┌─ Provided records

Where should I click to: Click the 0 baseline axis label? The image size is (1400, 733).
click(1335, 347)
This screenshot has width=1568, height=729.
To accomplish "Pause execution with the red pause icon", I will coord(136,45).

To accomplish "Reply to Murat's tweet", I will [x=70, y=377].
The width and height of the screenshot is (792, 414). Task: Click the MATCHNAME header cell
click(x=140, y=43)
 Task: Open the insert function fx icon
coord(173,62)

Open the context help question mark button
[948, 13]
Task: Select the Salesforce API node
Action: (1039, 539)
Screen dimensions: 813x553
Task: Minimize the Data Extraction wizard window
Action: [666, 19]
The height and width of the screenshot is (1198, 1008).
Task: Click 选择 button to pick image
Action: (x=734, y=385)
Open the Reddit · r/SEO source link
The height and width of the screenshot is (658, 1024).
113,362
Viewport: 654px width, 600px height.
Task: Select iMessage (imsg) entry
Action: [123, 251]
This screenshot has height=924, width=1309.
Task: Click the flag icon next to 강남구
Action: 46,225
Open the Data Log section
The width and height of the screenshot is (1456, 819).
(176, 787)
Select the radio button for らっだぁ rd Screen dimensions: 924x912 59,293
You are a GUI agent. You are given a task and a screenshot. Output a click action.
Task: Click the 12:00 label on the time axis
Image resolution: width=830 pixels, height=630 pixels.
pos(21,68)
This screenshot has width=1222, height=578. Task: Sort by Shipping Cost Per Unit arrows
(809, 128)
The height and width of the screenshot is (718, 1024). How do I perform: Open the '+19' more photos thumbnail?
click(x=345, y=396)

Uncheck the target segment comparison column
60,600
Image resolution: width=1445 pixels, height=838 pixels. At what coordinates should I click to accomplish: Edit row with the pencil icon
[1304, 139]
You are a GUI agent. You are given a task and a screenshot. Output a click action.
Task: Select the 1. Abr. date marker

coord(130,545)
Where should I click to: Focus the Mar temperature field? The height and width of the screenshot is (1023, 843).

└─

> What you need to do: Without any change, reproduce the listing above in full.

> Response:
Where should I click to: Click the 0 baseline axis label? The image size is (1400, 733).
click(1335, 347)
This screenshot has width=1568, height=729.
To accomplish "Pause execution with the red pause icon", I will coord(136,45).

To accomplish "Reply to Murat's tweet", I will [x=70, y=377].
The width and height of the screenshot is (792, 414). Task: Click the MATCHNAME header cell
click(x=140, y=43)
 Task: Open the insert function fx icon
coord(173,62)

Open the context help question mark button
[948, 13]
Task: Select the Salesforce API node
Action: (1039, 539)
Screen dimensions: 813x553
Task: Minimize the Data Extraction wizard window
Action: [666, 19]
The height and width of the screenshot is (1198, 1008).
Task: Click 选择 button to pick image
Action: (x=734, y=385)
Open the Reddit · r/SEO source link
The height and width of the screenshot is (658, 1024).
113,362
Viewport: 654px width, 600px height.
Task: Select iMessage (imsg) entry
Action: [123, 251]
This screenshot has height=924, width=1309.
Task: Click the flag icon next to 강남구
Action: 46,225
Open the Data Log section
The width and height of the screenshot is (1456, 819).
(176, 787)
Select the radio button for らっだぁ rd Screen dimensions: 924x912 59,293
You are a GUI agent. You are given a task and a screenshot. Output a click action.
Task: Click the 12:00 label on the time axis
Image resolution: width=830 pixels, height=630 pixels.
pos(21,68)
This screenshot has width=1222, height=578. Task: Sort by Shipping Cost Per Unit arrows
(809, 128)
The height and width of the screenshot is (718, 1024). How do I perform: Open the '+19' more photos thumbnail?
click(x=345, y=396)

Uncheck the target segment comparison column
60,600
Image resolution: width=1445 pixels, height=838 pixels. At what coordinates should I click to accomplish: Edit row with the pencil icon
[1304, 139]
You are a GUI agent. You are given a task and a screenshot. Output a click action.
Task: Select the 1. Abr. date marker

coord(130,545)
Where should I click to: Focus the Mar temperature field? The height and width of the screenshot is (1023, 843).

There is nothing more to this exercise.